The movie adaptation of Ellis' book has, like its source material, found a cult following over the years with a barely-connected sequel, "American Psycho II: All American Girl," put out in 2002 to milk off the success of the first. Ellis mostly dismissed the sequel, but, hey, it's got Mila Kunis and William Shatner in it, so that's...something (per IGN).
When director Mary Harron submitted her film adaptation of "American Psycho" before its 2000 release, she had to make an odd cut to move the film's rating from an NC-17 to R. While NC-17 may sound appropriately edgy, it was only a few years earlier that "Showgirls" had been released uncut, and it paid the price at the box office (via Box Office Mojo).
Mary Harron had to make cuts to a prostitute scene to get an R rating
When initially turned over to the MPAA, "American Psycho" was slapped with an NC-17 rating, which the studio appealed and lost. This left Harron no choice but to scale back a scene involving Bateman (Christian Bale) sleeping with two prostitutes. They were cool with Jared Leto being hacked apart with an ax, though (per The Guardian).
Mark Urman, then co-president of distributor Lions Gate Films, said they argued the threesome scene was not titillating and was modest in the context of the movie, but his arguments fell on deaf ears.
"We tried to emphasize that the scene is completely defensible within the context of the movie, and that it is not just there to be titillating, but the MPAA didn't really get it," he said in 2000 ahead of the film's release (via the New York Post).
The scene itself is relatively mild.
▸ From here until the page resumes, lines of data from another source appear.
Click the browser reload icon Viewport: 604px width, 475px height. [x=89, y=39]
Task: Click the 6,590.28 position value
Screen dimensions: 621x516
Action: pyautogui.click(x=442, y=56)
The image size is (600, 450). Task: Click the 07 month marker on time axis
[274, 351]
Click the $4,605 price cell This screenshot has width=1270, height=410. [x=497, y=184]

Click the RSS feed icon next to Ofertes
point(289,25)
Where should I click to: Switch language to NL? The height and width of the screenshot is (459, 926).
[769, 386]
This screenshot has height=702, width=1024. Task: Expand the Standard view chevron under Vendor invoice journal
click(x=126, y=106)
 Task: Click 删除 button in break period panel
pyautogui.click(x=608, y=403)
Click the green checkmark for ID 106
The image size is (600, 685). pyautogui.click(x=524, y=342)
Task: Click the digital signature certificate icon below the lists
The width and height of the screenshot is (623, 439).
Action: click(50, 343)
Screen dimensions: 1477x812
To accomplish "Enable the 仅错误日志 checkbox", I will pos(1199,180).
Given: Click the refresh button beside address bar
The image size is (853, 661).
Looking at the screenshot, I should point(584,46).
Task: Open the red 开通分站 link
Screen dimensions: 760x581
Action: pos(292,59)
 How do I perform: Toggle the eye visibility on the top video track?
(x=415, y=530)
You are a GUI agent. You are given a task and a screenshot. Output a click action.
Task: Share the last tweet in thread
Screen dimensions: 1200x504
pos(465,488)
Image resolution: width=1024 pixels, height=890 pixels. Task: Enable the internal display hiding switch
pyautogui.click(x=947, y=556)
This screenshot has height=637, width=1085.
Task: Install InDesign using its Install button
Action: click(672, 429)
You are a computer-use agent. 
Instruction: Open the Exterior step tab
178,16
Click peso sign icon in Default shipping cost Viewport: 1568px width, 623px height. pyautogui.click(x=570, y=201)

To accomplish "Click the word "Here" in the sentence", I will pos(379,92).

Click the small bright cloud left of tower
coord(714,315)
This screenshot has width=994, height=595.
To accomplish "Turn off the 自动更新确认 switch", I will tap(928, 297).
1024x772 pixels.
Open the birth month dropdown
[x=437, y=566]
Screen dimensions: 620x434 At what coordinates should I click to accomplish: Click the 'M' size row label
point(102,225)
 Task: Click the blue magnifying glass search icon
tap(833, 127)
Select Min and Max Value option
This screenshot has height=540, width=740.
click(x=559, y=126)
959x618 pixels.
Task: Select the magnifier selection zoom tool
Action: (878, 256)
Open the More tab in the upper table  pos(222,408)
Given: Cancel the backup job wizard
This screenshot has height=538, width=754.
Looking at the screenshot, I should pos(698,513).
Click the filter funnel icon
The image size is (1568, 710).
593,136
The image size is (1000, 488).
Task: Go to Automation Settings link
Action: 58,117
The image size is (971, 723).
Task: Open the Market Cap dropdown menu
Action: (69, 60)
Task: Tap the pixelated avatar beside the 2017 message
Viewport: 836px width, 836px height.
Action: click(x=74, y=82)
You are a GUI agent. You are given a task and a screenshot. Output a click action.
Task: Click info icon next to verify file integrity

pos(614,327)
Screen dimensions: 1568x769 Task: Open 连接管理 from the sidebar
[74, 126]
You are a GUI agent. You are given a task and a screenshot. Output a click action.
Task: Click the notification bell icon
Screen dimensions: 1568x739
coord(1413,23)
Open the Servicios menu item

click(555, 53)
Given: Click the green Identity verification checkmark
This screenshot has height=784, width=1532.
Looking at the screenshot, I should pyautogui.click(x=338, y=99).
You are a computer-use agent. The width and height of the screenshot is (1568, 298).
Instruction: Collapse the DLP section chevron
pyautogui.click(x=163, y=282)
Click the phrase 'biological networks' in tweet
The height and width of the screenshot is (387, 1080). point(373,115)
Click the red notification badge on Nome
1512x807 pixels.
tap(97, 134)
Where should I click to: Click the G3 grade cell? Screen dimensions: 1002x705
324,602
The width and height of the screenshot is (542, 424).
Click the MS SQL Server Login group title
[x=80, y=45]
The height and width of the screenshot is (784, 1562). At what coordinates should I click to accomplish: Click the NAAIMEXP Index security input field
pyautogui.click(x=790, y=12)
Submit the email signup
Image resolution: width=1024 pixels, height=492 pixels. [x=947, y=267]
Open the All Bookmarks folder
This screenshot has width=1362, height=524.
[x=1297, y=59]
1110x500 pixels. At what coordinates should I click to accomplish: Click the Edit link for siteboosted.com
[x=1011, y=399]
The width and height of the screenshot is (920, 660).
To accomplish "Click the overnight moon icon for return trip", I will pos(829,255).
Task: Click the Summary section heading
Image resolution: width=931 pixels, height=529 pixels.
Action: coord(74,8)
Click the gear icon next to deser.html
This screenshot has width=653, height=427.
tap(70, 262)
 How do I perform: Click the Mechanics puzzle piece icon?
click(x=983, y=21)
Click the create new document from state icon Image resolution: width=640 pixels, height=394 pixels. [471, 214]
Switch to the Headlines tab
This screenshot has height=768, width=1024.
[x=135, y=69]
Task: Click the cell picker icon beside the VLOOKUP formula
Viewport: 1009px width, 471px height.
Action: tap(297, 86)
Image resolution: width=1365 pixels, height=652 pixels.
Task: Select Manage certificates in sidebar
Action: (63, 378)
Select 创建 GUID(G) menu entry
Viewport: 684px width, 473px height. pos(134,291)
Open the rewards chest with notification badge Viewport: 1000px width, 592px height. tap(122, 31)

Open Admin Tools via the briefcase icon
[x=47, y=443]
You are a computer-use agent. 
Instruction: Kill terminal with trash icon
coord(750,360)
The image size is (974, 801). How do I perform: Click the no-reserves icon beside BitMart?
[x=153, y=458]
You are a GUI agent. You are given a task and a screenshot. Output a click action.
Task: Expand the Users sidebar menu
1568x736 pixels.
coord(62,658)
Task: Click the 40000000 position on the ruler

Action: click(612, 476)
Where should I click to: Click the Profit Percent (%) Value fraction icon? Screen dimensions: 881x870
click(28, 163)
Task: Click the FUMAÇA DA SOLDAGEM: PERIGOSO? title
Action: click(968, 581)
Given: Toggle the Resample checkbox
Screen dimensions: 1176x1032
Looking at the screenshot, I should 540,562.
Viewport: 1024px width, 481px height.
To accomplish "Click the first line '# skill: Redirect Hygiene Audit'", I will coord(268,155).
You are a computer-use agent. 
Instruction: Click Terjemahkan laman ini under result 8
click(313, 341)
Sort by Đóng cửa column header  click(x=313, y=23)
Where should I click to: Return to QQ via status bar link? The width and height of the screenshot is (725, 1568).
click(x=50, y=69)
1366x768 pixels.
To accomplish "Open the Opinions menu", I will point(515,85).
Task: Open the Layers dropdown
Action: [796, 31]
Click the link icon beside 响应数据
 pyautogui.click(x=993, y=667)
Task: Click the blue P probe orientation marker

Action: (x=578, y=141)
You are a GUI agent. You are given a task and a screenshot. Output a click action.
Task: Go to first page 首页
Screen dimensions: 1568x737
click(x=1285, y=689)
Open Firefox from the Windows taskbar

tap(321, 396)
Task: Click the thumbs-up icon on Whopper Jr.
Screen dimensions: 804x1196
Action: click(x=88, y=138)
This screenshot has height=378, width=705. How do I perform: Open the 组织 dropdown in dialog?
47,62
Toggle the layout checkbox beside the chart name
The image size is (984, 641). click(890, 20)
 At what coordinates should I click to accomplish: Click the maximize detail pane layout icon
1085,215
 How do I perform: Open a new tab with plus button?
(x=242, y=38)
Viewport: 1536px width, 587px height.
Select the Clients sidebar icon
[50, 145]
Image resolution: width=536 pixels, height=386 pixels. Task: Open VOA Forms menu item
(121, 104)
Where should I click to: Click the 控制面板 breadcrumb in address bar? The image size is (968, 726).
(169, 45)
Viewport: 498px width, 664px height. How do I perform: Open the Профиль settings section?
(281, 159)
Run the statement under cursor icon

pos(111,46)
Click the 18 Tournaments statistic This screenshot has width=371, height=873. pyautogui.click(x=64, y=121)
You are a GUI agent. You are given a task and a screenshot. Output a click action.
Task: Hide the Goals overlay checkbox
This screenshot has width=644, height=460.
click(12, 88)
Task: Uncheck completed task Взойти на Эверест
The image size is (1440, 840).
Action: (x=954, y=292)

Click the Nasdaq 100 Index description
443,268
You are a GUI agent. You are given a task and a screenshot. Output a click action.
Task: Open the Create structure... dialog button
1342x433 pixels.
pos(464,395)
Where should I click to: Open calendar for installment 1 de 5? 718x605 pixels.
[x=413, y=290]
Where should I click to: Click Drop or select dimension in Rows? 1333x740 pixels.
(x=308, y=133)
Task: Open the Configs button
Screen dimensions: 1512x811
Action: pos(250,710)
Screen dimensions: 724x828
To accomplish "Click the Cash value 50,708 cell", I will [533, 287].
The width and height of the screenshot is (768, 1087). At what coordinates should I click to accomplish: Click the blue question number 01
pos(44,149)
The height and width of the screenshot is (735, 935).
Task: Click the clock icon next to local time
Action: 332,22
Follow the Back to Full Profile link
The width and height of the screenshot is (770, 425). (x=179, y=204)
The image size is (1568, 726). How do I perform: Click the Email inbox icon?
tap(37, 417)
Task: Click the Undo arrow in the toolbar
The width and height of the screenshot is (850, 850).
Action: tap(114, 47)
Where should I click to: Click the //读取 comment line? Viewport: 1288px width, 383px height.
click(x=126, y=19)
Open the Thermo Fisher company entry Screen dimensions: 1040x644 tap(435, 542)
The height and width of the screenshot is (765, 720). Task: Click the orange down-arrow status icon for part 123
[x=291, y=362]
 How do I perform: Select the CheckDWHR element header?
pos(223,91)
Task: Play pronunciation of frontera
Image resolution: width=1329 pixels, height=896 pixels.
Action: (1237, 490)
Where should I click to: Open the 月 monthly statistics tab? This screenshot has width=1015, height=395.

No genitalia is shown, making the MPAA's objection even odder because the following scene in the movie includes Bateman literally dropping a chainsaw down a flight of stairs to kill a woman.
In the end, an unrated version of "American Psycho" ended up being released on home video anyway in 2005, right as Bale took his career to new heights as Bruce Wayne/Batman in Christopher Nolan's "Batman Begins" (per Sun Sentinel).